What is the length–tension relationship?

The amount of force a muscle produces depends on how stretched or shortened it is before contracting.

What happens if a muscle is too shortened before contraction?

Weak contraction because thick filaments push against Z discs.

What happens if a muscle is too stretched before contraction?

Weak contraction because there is less overlap between actin and myosin.

When does a muscle produce the greatest force?

At its optimal resting length.

What is muscle tone?

A constant, partial contraction that keeps muscles ready to act.

Why is muscle tone important?

It keeps muscles near optimal length for strong contractions.

What is rigor mortis?

Stiffening of muscles starting 3–4 hours after death.

What causes rigor mortis?

Ca²⁺ leaks into cells, causing contraction, but no ATP is available for relaxation.

Why can’t muscles relax during rigor mortis?

Because ATP is no longer produced.

When does rigor mortis peak and fade?

Peaks at ~12 hours, fades over 48–60 hours.

What is a muscle twitch?

A single contraction from one stimulus.

What are the three phases of a muscle twitch?

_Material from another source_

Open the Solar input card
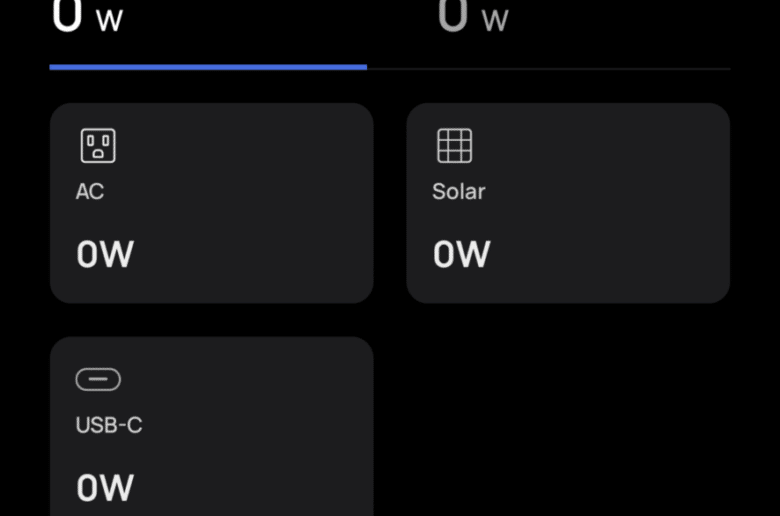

Lag, contraction, and relaxation.

How does a single muscle fiber respond to stimuli?

It contracts with the same force every time.

How does a whole muscle increase force?

By recruiting more motor units.

What is multiple motor unit summation?

Increasing force by activating more motor units.

What is multiple-wave summation?

Increasing force by increasing the frequency of stimulation.

Why does higher frequency increase force?

More Ca²⁺ stays in the muscle → stronger contraction

What is incomplete tetanus?

Partial relaxation between contractions.

What is complete tetanus?

No relaxation between contractions (continuous contraction).